■ Aim
Please edit all of the records below, replacing "Identify the location of" with "Point out the position of" wherever it occurs and leaving everything else unchanged.

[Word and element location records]
## start
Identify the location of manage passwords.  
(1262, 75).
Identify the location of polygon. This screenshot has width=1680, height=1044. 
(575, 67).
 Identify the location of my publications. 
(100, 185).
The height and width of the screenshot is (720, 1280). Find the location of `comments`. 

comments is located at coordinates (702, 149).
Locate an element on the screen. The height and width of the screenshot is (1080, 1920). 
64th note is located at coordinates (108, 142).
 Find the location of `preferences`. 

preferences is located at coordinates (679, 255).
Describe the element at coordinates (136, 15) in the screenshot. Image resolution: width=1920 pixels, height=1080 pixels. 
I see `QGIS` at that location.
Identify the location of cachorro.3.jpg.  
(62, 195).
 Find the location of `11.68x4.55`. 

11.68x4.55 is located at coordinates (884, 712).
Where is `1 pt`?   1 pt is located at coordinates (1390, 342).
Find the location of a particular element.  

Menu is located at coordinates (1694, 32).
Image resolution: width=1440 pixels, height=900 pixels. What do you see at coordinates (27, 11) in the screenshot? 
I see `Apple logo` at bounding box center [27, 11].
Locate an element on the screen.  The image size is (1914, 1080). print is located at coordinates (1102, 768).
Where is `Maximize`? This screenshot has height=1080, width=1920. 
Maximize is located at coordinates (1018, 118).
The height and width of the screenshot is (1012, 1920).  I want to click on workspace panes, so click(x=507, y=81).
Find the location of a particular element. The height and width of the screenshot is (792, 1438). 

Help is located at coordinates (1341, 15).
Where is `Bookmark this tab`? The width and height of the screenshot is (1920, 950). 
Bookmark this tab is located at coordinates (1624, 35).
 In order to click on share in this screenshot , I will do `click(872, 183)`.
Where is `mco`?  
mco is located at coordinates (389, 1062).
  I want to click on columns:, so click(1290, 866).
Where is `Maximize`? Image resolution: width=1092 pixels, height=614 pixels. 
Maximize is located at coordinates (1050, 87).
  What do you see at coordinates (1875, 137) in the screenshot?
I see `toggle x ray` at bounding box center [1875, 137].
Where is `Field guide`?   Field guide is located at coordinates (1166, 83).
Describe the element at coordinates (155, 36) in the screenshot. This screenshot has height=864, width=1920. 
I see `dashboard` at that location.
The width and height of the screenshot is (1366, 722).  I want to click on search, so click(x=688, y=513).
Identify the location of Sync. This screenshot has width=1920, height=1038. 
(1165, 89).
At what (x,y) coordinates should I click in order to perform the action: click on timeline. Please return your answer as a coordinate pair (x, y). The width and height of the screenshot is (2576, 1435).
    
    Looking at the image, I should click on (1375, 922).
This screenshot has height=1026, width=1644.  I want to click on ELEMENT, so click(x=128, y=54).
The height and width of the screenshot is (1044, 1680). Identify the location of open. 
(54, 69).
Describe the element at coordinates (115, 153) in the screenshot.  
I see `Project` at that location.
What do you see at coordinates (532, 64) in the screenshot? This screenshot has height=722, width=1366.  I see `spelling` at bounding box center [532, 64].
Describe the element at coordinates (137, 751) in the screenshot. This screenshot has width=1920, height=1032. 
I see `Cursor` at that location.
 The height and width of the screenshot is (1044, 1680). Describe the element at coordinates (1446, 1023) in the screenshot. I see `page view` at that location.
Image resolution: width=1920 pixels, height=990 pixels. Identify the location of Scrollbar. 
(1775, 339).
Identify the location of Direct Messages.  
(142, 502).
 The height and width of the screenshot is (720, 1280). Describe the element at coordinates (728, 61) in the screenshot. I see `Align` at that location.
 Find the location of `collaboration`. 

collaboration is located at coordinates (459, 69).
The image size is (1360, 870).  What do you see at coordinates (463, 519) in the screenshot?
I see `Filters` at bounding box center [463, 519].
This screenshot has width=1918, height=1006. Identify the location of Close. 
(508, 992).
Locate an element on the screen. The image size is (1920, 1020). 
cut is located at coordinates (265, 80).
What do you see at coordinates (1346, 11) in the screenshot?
## end
■ Completed task
Point out the position of manage passwords.  
(1262, 75).
Point out the position of polygon. This screenshot has width=1680, height=1044. 
(575, 67).
 Point out the position of my publications. 
(100, 185).
The height and width of the screenshot is (720, 1280). Find the location of `comments`. 

comments is located at coordinates (702, 149).
Locate an element on the screen. The height and width of the screenshot is (1080, 1920). 
64th note is located at coordinates (108, 142).
 Find the location of `preferences`. 

preferences is located at coordinates (679, 255).
Describe the element at coordinates (136, 15) in the screenshot. Image resolution: width=1920 pixels, height=1080 pixels. 
I see `QGIS` at that location.
Point out the position of cachorro.3.jpg.  
(62, 195).
 Find the location of `11.68x4.55`. 

11.68x4.55 is located at coordinates (884, 712).
Where is `1 pt`?   1 pt is located at coordinates (1390, 342).
Find the location of a particular element.  

Menu is located at coordinates (1694, 32).
Image resolution: width=1440 pixels, height=900 pixels. What do you see at coordinates (27, 11) in the screenshot? 
I see `Apple logo` at bounding box center [27, 11].
Locate an element on the screen.  The image size is (1914, 1080). print is located at coordinates (1102, 768).
Where is `Maximize`? This screenshot has height=1080, width=1920. 
Maximize is located at coordinates (1018, 118).
The height and width of the screenshot is (1012, 1920).  I want to click on workspace panes, so click(x=507, y=81).
Find the location of a particular element. The height and width of the screenshot is (792, 1438). 

Help is located at coordinates (1341, 15).
Where is `Bookmark this tab`? The width and height of the screenshot is (1920, 950). 
Bookmark this tab is located at coordinates (1624, 35).
 In order to click on share in this screenshot , I will do `click(872, 183)`.
Where is `mco`?  
mco is located at coordinates (389, 1062).
  I want to click on columns:, so click(1290, 866).
Where is `Maximize`? Image resolution: width=1092 pixels, height=614 pixels. 
Maximize is located at coordinates (1050, 87).
  What do you see at coordinates (1875, 137) in the screenshot?
I see `toggle x ray` at bounding box center [1875, 137].
Where is `Field guide`?   Field guide is located at coordinates (1166, 83).
Describe the element at coordinates (155, 36) in the screenshot. This screenshot has height=864, width=1920. 
I see `dashboard` at that location.
The width and height of the screenshot is (1366, 722).  I want to click on search, so click(x=688, y=513).
Point out the position of Sync. This screenshot has width=1920, height=1038. 
(1165, 89).
At what (x,y) coordinates should I click in order to perform the action: click on timeline. Please return your answer as a coordinate pair (x, y). The width and height of the screenshot is (2576, 1435).
    
    Looking at the image, I should click on (1375, 922).
This screenshot has height=1026, width=1644.  I want to click on ELEMENT, so click(x=128, y=54).
The height and width of the screenshot is (1044, 1680). Point out the position of open. 
(54, 69).
Describe the element at coordinates (115, 153) in the screenshot.  
I see `Project` at that location.
What do you see at coordinates (532, 64) in the screenshot? This screenshot has height=722, width=1366.  I see `spelling` at bounding box center [532, 64].
Describe the element at coordinates (137, 751) in the screenshot. This screenshot has width=1920, height=1032. 
I see `Cursor` at that location.
 The height and width of the screenshot is (1044, 1680). Describe the element at coordinates (1446, 1023) in the screenshot. I see `page view` at that location.
Image resolution: width=1920 pixels, height=990 pixels. Point out the position of Scrollbar. 
(1775, 339).
Point out the position of Direct Messages.  
(142, 502).
 The height and width of the screenshot is (720, 1280). Describe the element at coordinates (728, 61) in the screenshot. I see `Align` at that location.
 Find the location of `collaboration`. 

collaboration is located at coordinates (459, 69).
The image size is (1360, 870).  What do you see at coordinates (463, 519) in the screenshot?
I see `Filters` at bounding box center [463, 519].
This screenshot has width=1918, height=1006. Point out the position of Close. 
(508, 992).
Locate an element on the screen. The image size is (1920, 1020). 
cut is located at coordinates (265, 80).
What do you see at coordinates (1346, 11) in the screenshot?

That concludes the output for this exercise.